Neste sábado (17), familiares e amigos se despediram do bauruense Dolírio da Silva, 94 anos recém-completados, que morreu na noite anterior (16). Entre os anos 50 e final da década de 70, ele foi um dos donos das Empresas Reunidas, de viação. Também chegou a ser sócio do extinto Diário de Bauru nos anos 80. Contador e advogado de formação; administrador, fazendeiro e empresário por vocação; e aventureiro por paixão, ele deixa os filhos Liana Silva e Dolírio da Silva Filho, genro, nora, quatro netos e a companheira Janice Nedel Moreira.

O corpo de Dolírio foi sepultado na tarde de ontem, no Cemitério da Saudade "Ele era muito simples e humilde, uma pessoa iluminada", define Liana, a filha mais velha.

Segundo a família, recentemente, o empresário sofreu uma queda e precisou de uma cirurgia na região lombar. Contraiu uma grave infecção urinária e precisou ser internado na UTI, onde faleceu.

TRAJETÓRIA

Durante 41 anos, foi casado com Catharina Paulucci (em memória), com quem teve os dois filhos.

Ainda jovem, foi trabalhar na Reunidas a convite do sogro, Eugênio Paulucci.
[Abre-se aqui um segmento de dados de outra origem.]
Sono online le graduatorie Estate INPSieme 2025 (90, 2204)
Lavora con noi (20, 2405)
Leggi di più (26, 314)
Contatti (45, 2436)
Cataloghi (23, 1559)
Alguns anos depois, se tornou sócio da empresa de viação, à qual permaneceu à frente até ser vendida, em 1979.

Nesse meio tempo, também foi sócio de fazendas em terras no Mato Grosso, nos anos 1960, durante o governo Castelo Branco. Pouco depois, montou a construtora D. Silva Imóveis e passou a erguer prédios residenciais e comerciais em Bauru. "Ele trabalhava até dois meses atrás. Ia sozinho, dirigindo, até o escritório", relata Dolírio Filho, o caçula.

AVENTUREIRO

Ao longo da vida, o contador e empresário conheceu mais de 60 países. "Ele tinha paixão por viajar. Gostava muito de absorver a cultura de cada um dos lugares que conhecia e, depois, relatar para as pessoas", conta a filha. Entre os destinos, estiveram tradicionais roteiros como França, Espanha e Portugal, mas também lugares menos comuns, como Bali, Nepal, Laos e Vietnã.

Os passeios, associados à história de vida, o levaram a publicar o livro "Viver e Contar", em 2019, no qual relata as trajetórias pessoal e profissional, além de diversos detalhes das muitas viagens que realizou. "Ele sempre foi muito família. Gostava demais dos filhos e conseguiu curtir bastante os netos", conclui Dolírio da Silva Filho.